(Data entries)
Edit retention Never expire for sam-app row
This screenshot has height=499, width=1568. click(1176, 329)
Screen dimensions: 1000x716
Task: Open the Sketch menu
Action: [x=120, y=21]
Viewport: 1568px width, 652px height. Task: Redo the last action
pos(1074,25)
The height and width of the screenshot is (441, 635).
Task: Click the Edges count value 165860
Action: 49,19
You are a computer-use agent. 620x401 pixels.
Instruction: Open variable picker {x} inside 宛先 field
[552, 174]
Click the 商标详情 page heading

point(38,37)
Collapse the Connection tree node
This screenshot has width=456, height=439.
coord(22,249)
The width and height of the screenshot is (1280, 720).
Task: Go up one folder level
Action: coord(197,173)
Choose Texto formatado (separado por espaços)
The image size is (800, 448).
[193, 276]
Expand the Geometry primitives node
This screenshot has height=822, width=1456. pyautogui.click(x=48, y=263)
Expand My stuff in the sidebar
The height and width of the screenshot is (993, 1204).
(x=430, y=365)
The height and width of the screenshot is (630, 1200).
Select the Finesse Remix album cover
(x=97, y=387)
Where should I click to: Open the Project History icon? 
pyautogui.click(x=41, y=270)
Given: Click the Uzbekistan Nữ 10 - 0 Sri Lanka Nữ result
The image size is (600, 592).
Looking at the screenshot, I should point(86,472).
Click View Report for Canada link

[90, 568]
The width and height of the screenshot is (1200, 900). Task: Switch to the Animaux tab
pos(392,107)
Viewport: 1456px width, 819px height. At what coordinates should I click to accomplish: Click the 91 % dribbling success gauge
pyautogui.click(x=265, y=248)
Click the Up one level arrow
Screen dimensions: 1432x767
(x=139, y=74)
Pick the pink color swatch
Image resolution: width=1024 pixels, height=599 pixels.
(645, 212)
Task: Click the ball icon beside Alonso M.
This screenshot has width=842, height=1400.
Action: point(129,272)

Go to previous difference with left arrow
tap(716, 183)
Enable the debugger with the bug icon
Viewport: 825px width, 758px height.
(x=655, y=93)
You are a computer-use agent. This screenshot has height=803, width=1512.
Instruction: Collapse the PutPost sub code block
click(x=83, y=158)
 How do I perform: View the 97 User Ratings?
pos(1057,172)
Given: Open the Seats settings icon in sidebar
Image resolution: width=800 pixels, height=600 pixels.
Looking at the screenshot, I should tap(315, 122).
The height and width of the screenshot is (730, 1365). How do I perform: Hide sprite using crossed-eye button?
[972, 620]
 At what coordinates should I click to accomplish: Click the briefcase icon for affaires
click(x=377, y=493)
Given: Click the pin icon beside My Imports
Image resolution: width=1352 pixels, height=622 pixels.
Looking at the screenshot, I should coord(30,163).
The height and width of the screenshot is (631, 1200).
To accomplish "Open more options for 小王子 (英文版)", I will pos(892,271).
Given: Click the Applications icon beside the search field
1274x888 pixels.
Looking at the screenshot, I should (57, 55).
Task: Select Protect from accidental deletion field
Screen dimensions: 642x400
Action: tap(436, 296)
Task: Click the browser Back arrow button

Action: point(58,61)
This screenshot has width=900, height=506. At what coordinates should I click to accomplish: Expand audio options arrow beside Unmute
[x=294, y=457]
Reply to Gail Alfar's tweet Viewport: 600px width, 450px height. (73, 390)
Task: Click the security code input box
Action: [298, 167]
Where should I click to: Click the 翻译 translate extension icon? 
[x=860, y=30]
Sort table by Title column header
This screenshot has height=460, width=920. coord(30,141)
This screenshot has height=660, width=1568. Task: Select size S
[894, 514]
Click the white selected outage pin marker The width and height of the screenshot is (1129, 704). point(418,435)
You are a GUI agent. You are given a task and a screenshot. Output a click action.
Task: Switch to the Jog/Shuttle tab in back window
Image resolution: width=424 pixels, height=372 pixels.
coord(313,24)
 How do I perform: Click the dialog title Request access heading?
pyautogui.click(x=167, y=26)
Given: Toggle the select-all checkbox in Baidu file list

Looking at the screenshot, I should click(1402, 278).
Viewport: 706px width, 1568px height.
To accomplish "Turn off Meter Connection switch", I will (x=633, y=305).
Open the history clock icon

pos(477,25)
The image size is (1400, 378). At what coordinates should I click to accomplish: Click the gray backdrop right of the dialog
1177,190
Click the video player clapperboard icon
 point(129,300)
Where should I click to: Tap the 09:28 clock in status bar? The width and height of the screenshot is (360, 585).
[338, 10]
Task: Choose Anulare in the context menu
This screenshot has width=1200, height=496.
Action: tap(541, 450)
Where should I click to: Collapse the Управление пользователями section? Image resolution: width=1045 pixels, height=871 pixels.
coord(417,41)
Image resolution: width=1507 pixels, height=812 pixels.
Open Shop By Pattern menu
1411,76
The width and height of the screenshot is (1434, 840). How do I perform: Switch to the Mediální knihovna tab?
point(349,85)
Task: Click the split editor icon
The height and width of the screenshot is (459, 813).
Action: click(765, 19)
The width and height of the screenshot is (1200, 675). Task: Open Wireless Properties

## INSTRUCTIONS FOR THE TASK
In the entries above, the lines between the one holding "Viewport: 706px width, 1568px height." and the one holding "Task: Click the split editor icon", inclusive, are to be printed exactly as written, and those alone.

## RESULT OF THIS TASK
Viewport: 706px width, 1568px height.
To accomplish "Turn off Meter Connection switch", I will (x=633, y=305).
Open the history clock icon

pos(477,25)
The image size is (1400, 378). At what coordinates should I click to accomplish: Click the gray backdrop right of the dialog
1177,190
Click the video player clapperboard icon
 point(129,300)
Where should I click to: Tap the 09:28 clock in status bar? The width and height of the screenshot is (360, 585).
[338, 10]
Task: Choose Anulare in the context menu
This screenshot has width=1200, height=496.
Action: tap(541, 450)
Where should I click to: Collapse the Управление пользователями section? Image resolution: width=1045 pixels, height=871 pixels.
coord(417,41)
Image resolution: width=1507 pixels, height=812 pixels.
Open Shop By Pattern menu
1411,76
The width and height of the screenshot is (1434, 840). How do I perform: Switch to the Mediální knihovna tab?
point(349,85)
Task: Click the split editor icon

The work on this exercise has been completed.